=== Given problem 1 ===
Count the lines of the records that contain the string "Select", treating case as significant, and reply with that number alone.

=== Excerpt provided ===
In a third aspect, the present disclosure is directed to a method of electrically isolating an electronic steering assist unit from at least one electrical load component of a snowmobile. The method includes outputting first and second direct currents from a stator system operably associated with an internal combustion engine; positioning the at least one electrical load component in a first circuit associated with the first direct current; and positioning the electronic steering assist unit in a second circuit associated with the second direct current.

BRIEF DESCRIPTION OF THE DRAWINGS

For a more complete understanding of the features and advantages of the present disclosure, reference is now made to the detailed description along with the accompanying figures in which corresponding numerals in the different figures refer to corresponding parts and in which:

FIGS. 1A-1E are selected views of a snowmobile having a steering system including an electronic steering assist unit in accordance with embodiments of the present disclosure;

FIG. 2 is an isometric view of a forward portion of a snowmobile having a steering system including an electronic steering assist unit in accordance with embodiments of the present disclosure;

FIGS. 3A-3E are selected views of a steering system for a snowmobile including an electronic steering assist unit in accordance with embodiments of the present disclosure;

FIGS. 4A-4C are block diagrams of various electrical system configurations for a snowmobile having a steering system including an electronic steering assist unit in accordance with embodiments of the present disclosure; and

FIGS. 5A-5C are block diagrams of various electrical system configurations for a snowmobile having a steering system including an electronic steering assist unit in accordance with embodiments of the present disclosure.

=== Records for the exercise ===

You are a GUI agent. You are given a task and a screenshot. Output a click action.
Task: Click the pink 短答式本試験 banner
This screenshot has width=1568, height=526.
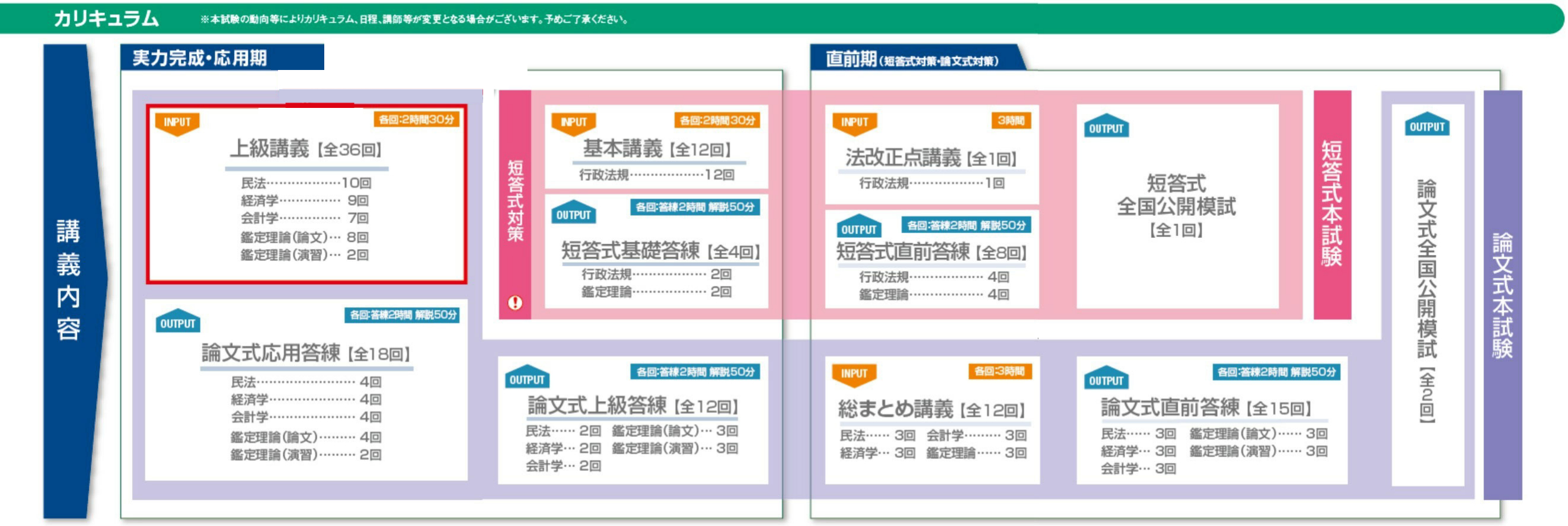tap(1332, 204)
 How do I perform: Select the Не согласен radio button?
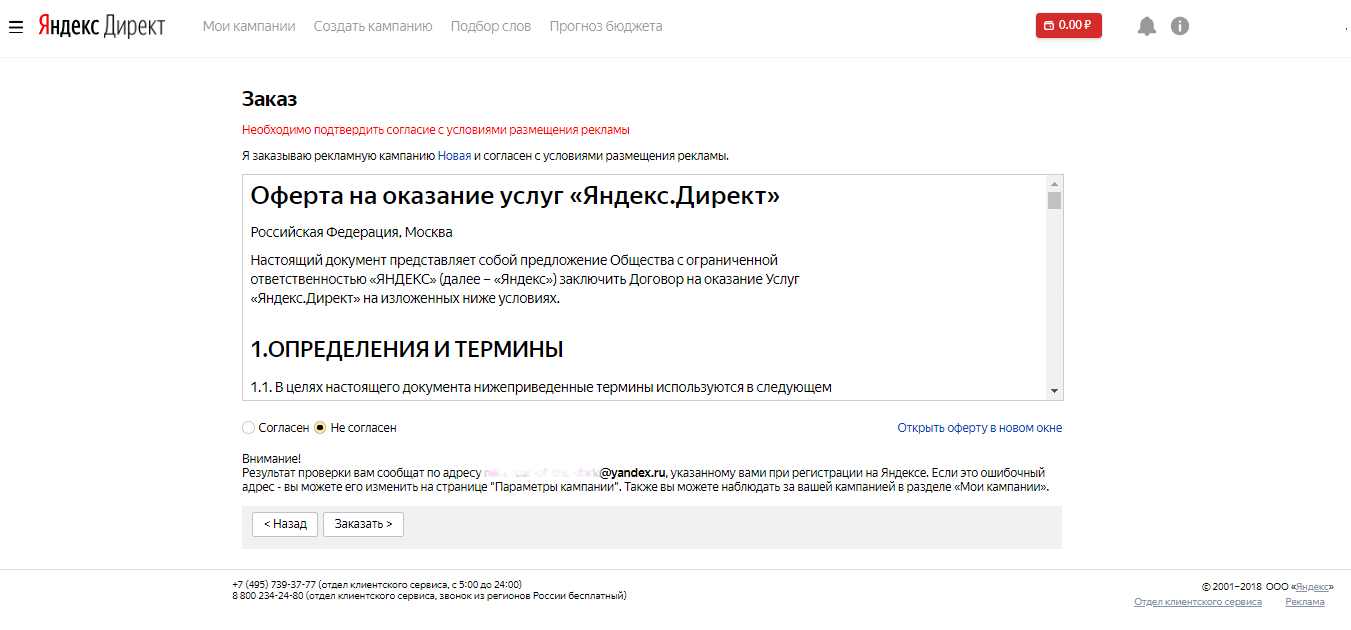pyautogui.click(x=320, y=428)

...

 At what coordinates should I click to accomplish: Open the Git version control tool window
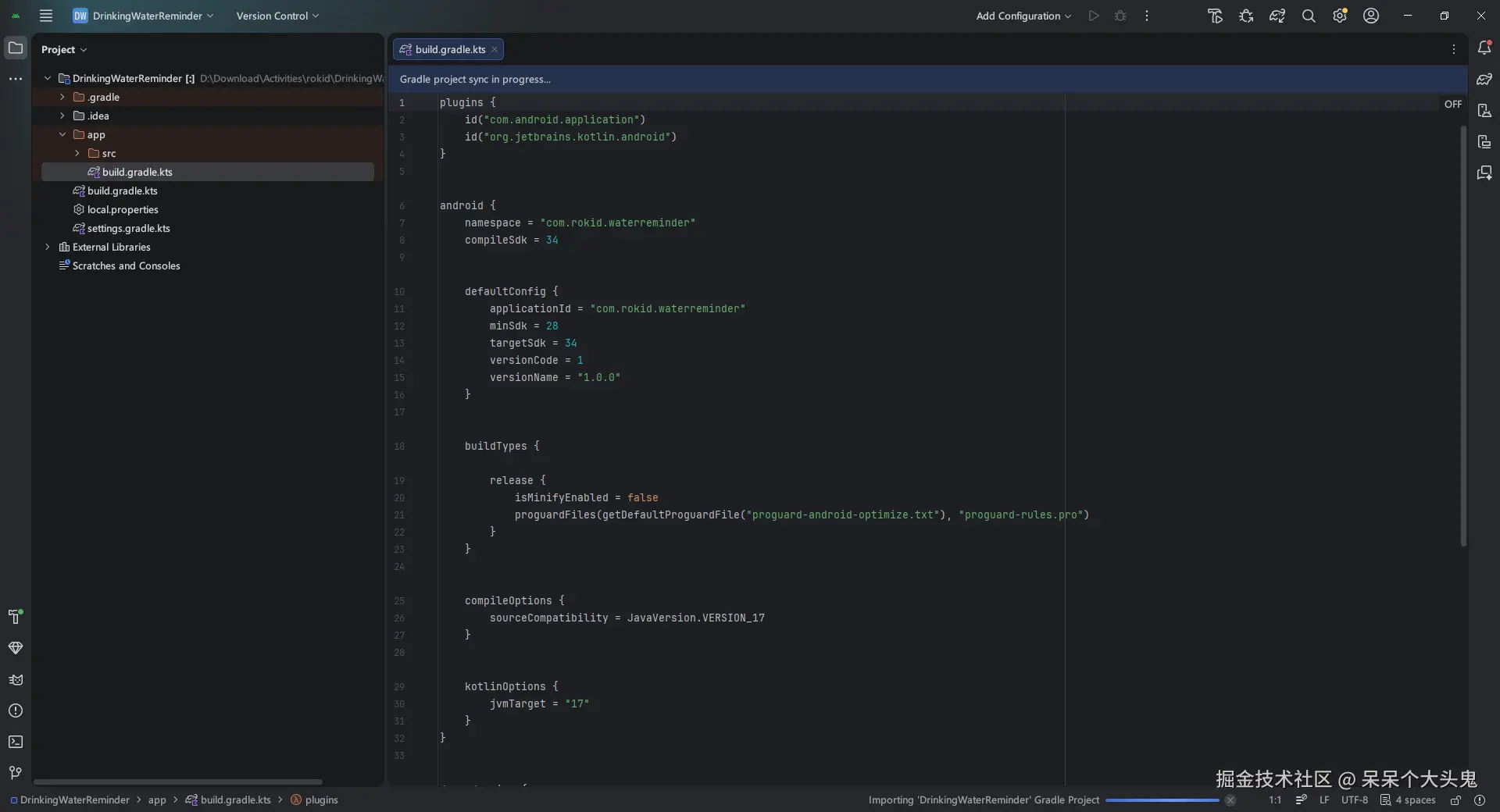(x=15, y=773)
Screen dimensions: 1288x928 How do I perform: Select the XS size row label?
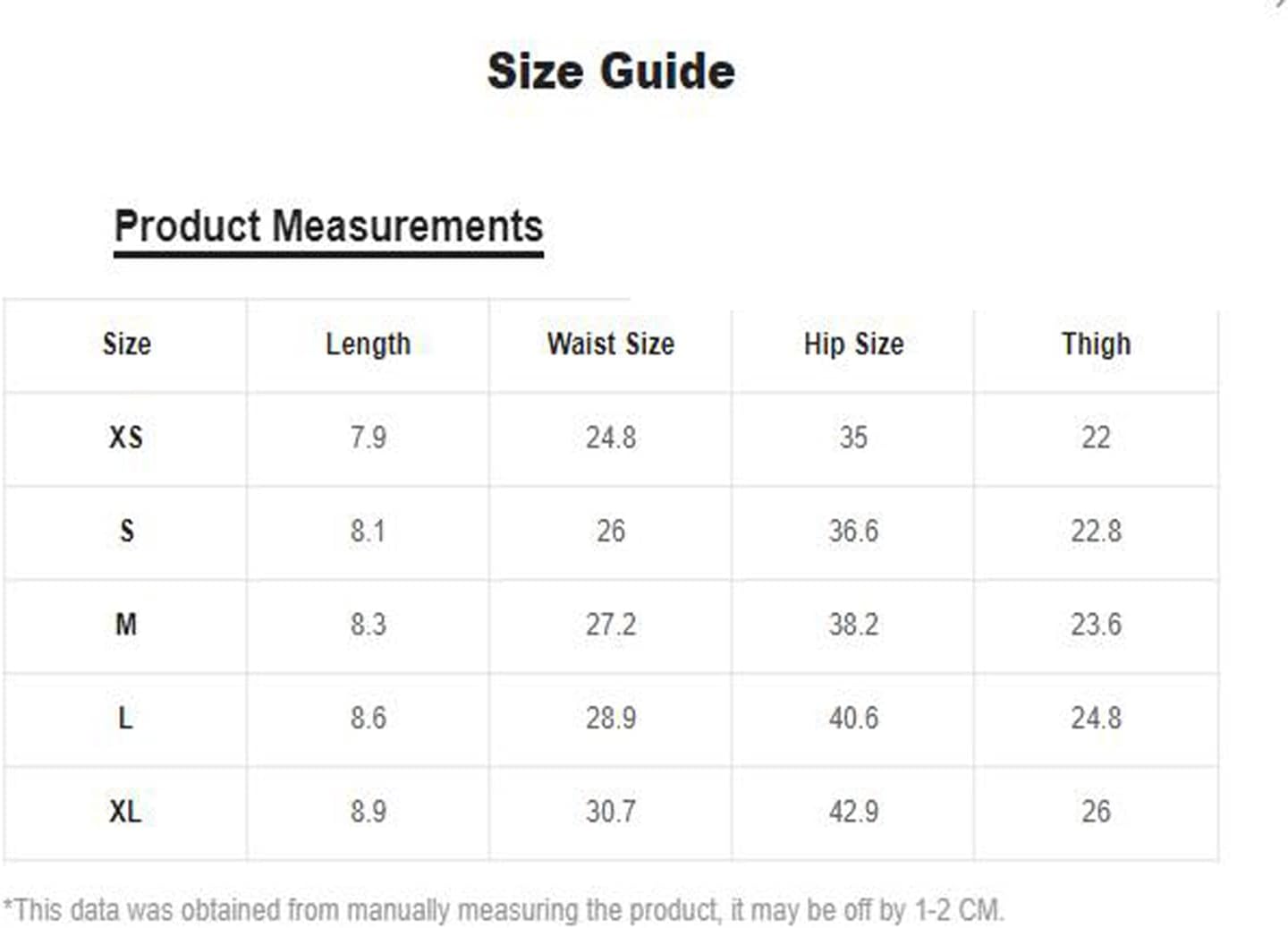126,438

=== Given problem 2 ===
Extend the excerpt on the snowmobile electronic steering assist unit, picking up after its final sentence.

=== Task answer 1 ===
2

=== Task answer 2 ===
DETAILED DESCRIPTION

While the making and using of various embodiments of the present disclosure are discussed in detail below, it should be appreciated that the present disclosure provides many applicable inventive concepts, which can be embodied in a wide variety of specific contexts. The specific embodiments discussed herein are merely illustrative and do not delimit the scope of the present disclosure. In the interest of clarity, all features of an actual implementation may not be described in this specification. It will of course be appreciated that in the development of any such actual embodiment, numerous implementation-specific decisions must be made to achieve the developer's specific goals, such as compliance with system-related and business-related constraints, which will vary from one implementation to another. Moreover, it will be appreciated that such a development effort might be complex and time-consuming but would nevertheless be a routine undertaking for those of ordinary skill in the art having the benefit of this disclosure.

In the specification, reference may be made to the spatial relationships between various components and to the spatial orientation of various aspects of components as the devices are depicted in the attached drawings. However, as will be recognized by those skilled in the art after a complete reading of the present disclosure, the devices, members, apparatuses, and the like described herein may be positioned in any desired orientation. Thus, the use of terms such as “above,” “below,” “upper,” “lower” or other like terms to describe a spatial relationship between various components or to describe the spatial orientation of aspects of such components should be understood to describe a relative relationship between the components or a spatial orientation of aspects of such components, respectively, as the devices described herein may be oriented in any desired direction. As used herein, the term “coupled” may include direct or indirect coupling by any means, including by mere contact or by moving and/or non-moving mechanical connections.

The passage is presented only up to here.